Start of Information

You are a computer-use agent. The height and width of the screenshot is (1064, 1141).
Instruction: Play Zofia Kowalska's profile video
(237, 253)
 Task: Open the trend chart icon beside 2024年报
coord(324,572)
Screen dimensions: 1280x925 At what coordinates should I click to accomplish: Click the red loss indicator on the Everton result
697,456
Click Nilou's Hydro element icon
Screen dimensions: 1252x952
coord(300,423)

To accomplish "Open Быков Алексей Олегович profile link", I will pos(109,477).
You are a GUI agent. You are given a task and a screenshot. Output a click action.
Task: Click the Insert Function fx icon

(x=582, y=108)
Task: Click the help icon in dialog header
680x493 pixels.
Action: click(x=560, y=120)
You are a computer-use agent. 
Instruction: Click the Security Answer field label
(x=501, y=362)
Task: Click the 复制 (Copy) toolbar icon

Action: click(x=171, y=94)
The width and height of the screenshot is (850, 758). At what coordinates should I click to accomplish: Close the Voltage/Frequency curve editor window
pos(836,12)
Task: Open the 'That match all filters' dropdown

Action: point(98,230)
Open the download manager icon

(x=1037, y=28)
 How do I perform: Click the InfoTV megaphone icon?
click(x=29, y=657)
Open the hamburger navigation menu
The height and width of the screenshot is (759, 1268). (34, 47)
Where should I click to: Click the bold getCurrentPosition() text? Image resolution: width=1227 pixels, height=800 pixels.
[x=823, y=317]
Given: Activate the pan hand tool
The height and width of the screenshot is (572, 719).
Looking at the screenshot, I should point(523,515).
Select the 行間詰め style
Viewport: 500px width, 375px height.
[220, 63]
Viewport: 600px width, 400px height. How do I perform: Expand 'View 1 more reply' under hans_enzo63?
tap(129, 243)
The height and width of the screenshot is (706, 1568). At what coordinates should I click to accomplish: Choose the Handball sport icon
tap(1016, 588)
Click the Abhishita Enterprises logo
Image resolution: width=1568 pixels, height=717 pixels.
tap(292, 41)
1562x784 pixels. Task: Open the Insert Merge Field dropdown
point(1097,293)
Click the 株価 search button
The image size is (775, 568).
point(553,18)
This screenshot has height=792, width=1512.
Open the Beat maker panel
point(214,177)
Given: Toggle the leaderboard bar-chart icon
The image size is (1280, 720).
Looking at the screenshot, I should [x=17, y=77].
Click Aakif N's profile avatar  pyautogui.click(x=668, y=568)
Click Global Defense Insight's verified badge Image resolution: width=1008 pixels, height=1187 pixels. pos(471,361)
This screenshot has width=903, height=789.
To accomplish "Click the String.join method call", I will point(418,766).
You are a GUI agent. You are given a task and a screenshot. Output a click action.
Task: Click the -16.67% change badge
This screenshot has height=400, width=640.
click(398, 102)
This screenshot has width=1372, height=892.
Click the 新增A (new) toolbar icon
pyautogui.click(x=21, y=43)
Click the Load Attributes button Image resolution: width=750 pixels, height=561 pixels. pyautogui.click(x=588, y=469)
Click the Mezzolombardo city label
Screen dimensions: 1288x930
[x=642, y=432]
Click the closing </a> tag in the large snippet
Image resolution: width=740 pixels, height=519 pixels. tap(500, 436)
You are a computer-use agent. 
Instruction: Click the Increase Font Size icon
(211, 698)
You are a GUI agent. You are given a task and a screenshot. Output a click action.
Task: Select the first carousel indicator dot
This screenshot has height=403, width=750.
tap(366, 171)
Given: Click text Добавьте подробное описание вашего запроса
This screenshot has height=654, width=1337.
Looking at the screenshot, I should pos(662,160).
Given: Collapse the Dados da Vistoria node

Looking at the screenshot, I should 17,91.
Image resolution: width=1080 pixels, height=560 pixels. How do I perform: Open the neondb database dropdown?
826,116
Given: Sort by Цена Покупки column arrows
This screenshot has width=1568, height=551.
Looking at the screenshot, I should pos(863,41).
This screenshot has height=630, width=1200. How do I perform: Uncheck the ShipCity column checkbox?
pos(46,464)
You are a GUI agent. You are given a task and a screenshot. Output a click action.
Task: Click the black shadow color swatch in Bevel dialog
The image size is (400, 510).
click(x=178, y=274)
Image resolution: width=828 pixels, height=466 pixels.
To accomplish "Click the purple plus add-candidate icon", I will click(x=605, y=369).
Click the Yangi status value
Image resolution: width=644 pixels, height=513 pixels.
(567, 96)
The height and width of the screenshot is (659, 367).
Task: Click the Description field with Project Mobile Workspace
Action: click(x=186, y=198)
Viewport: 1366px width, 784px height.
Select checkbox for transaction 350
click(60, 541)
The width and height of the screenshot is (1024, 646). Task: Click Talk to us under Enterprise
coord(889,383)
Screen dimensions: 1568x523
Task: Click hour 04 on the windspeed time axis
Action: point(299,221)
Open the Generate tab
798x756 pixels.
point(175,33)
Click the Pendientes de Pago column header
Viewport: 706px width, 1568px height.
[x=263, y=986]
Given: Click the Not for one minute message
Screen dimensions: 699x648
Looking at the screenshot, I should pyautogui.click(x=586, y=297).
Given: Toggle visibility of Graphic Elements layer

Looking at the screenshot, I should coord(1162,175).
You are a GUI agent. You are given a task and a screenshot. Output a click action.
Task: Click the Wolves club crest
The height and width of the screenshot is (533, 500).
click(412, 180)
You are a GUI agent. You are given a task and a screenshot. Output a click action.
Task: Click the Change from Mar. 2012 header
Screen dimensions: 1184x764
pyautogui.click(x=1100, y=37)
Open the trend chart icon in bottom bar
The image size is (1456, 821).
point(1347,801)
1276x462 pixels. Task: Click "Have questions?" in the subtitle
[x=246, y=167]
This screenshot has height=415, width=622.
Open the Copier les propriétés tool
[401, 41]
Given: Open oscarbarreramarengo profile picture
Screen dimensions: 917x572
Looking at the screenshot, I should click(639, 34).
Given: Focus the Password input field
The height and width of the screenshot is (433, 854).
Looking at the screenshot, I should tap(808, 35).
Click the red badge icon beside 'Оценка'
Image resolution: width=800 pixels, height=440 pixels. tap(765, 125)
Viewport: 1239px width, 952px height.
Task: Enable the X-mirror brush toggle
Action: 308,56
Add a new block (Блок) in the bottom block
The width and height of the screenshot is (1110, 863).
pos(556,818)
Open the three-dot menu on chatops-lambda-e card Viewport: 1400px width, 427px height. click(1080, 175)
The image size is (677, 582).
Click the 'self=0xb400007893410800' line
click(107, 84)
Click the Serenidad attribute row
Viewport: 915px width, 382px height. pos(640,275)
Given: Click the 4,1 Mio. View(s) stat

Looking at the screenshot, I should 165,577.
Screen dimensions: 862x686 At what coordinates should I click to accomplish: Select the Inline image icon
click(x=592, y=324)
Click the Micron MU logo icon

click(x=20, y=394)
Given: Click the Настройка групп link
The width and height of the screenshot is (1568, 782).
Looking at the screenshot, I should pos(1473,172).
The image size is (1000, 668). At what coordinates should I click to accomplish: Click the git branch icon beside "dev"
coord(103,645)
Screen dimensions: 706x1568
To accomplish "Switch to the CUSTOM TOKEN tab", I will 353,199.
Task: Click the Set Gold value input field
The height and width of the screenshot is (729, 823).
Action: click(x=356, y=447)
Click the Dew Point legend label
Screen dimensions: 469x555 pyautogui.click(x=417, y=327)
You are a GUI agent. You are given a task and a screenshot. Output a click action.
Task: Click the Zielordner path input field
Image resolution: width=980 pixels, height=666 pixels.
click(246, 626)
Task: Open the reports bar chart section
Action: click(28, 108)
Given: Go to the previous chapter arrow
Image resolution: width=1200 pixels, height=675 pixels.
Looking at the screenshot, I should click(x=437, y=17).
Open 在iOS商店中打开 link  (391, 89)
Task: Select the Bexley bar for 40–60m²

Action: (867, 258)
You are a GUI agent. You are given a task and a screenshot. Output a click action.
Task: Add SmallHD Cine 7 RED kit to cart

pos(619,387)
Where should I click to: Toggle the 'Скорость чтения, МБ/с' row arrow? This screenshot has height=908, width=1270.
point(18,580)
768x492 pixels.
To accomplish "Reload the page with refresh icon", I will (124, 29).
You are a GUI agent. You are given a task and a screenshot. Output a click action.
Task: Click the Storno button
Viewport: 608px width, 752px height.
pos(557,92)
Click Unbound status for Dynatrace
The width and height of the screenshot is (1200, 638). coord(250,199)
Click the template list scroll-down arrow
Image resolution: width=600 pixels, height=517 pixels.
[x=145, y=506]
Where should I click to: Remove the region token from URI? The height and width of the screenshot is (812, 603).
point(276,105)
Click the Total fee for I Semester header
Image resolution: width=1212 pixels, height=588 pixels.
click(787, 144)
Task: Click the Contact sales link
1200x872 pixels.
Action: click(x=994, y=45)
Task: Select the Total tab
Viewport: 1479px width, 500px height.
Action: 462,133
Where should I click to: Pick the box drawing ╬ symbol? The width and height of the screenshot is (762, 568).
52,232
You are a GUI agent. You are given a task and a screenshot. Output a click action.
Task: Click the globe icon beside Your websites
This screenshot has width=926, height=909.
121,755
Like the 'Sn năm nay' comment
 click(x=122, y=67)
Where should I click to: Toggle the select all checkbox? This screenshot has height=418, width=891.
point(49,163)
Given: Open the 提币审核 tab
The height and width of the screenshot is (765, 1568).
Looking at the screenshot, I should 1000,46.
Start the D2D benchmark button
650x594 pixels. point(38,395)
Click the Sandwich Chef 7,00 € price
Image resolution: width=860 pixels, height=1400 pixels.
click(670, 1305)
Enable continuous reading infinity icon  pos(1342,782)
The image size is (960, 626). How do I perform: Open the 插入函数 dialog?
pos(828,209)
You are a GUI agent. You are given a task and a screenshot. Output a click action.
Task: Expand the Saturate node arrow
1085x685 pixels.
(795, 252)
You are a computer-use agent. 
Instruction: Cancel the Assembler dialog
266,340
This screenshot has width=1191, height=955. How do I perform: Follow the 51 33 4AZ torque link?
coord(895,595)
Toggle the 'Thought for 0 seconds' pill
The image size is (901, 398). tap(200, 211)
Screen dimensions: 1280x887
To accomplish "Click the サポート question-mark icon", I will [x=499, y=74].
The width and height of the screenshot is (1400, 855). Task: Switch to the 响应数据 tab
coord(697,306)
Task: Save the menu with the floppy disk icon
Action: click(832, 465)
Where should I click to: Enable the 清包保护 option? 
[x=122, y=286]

End of Information

Work instructions → Referring to the material above, set down exactly the lines between the line with "Viewport: 500px width, 375px height." and the line with "Click the Abhishita Enterprises logo", inclusive, and no other lines.

Answer to this exercise →
Viewport: 500px width, 375px height.
[220, 63]
Viewport: 600px width, 400px height. How do I perform: Expand 'View 1 more reply' under hans_enzo63?
tap(129, 243)
The height and width of the screenshot is (706, 1568). At what coordinates should I click to accomplish: Choose the Handball sport icon
tap(1016, 588)
Click the Abhishita Enterprises logo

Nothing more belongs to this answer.